What is required:
Rewrite the items below, changing every "computer-use agent" to "desktop automation agent" and keeping everything else the same.

* start Data in this exercise *

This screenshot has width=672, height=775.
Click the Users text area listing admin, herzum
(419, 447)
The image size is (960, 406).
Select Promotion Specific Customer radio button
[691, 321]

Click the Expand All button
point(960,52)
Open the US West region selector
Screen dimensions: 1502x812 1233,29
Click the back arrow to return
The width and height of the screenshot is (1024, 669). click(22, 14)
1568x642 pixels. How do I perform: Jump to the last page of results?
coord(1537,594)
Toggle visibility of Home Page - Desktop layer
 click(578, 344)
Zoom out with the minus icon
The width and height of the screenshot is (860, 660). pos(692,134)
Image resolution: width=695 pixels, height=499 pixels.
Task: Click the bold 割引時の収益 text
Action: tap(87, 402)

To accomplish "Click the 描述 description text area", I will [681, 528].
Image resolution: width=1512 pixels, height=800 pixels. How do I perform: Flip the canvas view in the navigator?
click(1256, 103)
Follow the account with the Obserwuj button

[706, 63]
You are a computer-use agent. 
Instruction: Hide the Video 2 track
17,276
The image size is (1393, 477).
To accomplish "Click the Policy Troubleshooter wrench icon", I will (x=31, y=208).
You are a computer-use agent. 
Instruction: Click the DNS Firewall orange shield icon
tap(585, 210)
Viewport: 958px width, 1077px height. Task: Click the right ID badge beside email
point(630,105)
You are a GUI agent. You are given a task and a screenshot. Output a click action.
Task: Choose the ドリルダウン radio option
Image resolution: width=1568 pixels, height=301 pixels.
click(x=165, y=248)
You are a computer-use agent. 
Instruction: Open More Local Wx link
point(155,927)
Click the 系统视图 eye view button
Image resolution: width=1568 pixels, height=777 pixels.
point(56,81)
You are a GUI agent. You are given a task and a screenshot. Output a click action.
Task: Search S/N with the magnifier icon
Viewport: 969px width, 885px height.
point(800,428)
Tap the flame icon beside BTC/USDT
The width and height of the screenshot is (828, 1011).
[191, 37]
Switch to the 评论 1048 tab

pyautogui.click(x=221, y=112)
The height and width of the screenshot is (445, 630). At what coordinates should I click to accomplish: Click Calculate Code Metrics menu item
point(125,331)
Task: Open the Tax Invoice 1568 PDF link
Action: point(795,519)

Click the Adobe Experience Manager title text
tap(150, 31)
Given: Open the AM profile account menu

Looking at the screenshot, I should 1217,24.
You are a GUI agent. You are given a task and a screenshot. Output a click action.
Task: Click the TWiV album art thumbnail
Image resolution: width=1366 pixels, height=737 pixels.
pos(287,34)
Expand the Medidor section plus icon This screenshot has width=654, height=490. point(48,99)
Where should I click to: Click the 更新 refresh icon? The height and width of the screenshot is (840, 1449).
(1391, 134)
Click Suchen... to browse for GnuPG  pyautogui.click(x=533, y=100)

* end Data in this exercise *

Reply to the exercise:
This screenshot has width=672, height=775.
Click the Users text area listing admin, herzum
(419, 447)
The image size is (960, 406).
Select Promotion Specific Customer radio button
[691, 321]

Click the Expand All button
point(960,52)
Open the US West region selector
Screen dimensions: 1502x812 1233,29
Click the back arrow to return
The width and height of the screenshot is (1024, 669). click(22, 14)
1568x642 pixels. How do I perform: Jump to the last page of results?
coord(1537,594)
Toggle visibility of Home Page - Desktop layer
 click(578, 344)
Zoom out with the minus icon
The width and height of the screenshot is (860, 660). pos(692,134)
Image resolution: width=695 pixels, height=499 pixels.
Task: Click the bold 割引時の収益 text
Action: tap(87, 402)

To accomplish "Click the 描述 description text area", I will [681, 528].
Image resolution: width=1512 pixels, height=800 pixels. How do I perform: Flip the canvas view in the navigator?
click(1256, 103)
Follow the account with the Obserwuj button

[706, 63]
You are a desktop automation agent. 
Instruction: Hide the Video 2 track
17,276
The image size is (1393, 477).
To accomplish "Click the Policy Troubleshooter wrench icon", I will (x=31, y=208).
You are a desktop automation agent. 
Instruction: Click the DNS Firewall orange shield icon
tap(585, 210)
Viewport: 958px width, 1077px height. Task: Click the right ID badge beside email
point(630,105)
You are a GUI agent. You are given a task and a screenshot. Output a click action.
Task: Choose the ドリルダウン radio option
Image resolution: width=1568 pixels, height=301 pixels.
click(x=165, y=248)
You are a desktop automation agent. 
Instruction: Open More Local Wx link
point(155,927)
Click the 系统视图 eye view button
Image resolution: width=1568 pixels, height=777 pixels.
point(56,81)
You are a GUI agent. You are given a task and a screenshot. Output a click action.
Task: Search S/N with the magnifier icon
Viewport: 969px width, 885px height.
point(800,428)
Tap the flame icon beside BTC/USDT
The width and height of the screenshot is (828, 1011).
[191, 37]
Switch to the 评论 1048 tab

pyautogui.click(x=221, y=112)
The height and width of the screenshot is (445, 630). At what coordinates should I click to accomplish: Click Calculate Code Metrics menu item
point(125,331)
Task: Open the Tax Invoice 1568 PDF link
Action: point(795,519)

Click the Adobe Experience Manager title text
tap(150, 31)
Given: Open the AM profile account menu

Looking at the screenshot, I should 1217,24.
You are a GUI agent. You are given a task and a screenshot. Output a click action.
Task: Click the TWiV album art thumbnail
Image resolution: width=1366 pixels, height=737 pixels.
pos(287,34)
Expand the Medidor section plus icon This screenshot has width=654, height=490. point(48,99)
Where should I click to: Click the 更新 refresh icon? The height and width of the screenshot is (840, 1449).
(1391, 134)
Click Suchen... to browse for GnuPG  pyautogui.click(x=533, y=100)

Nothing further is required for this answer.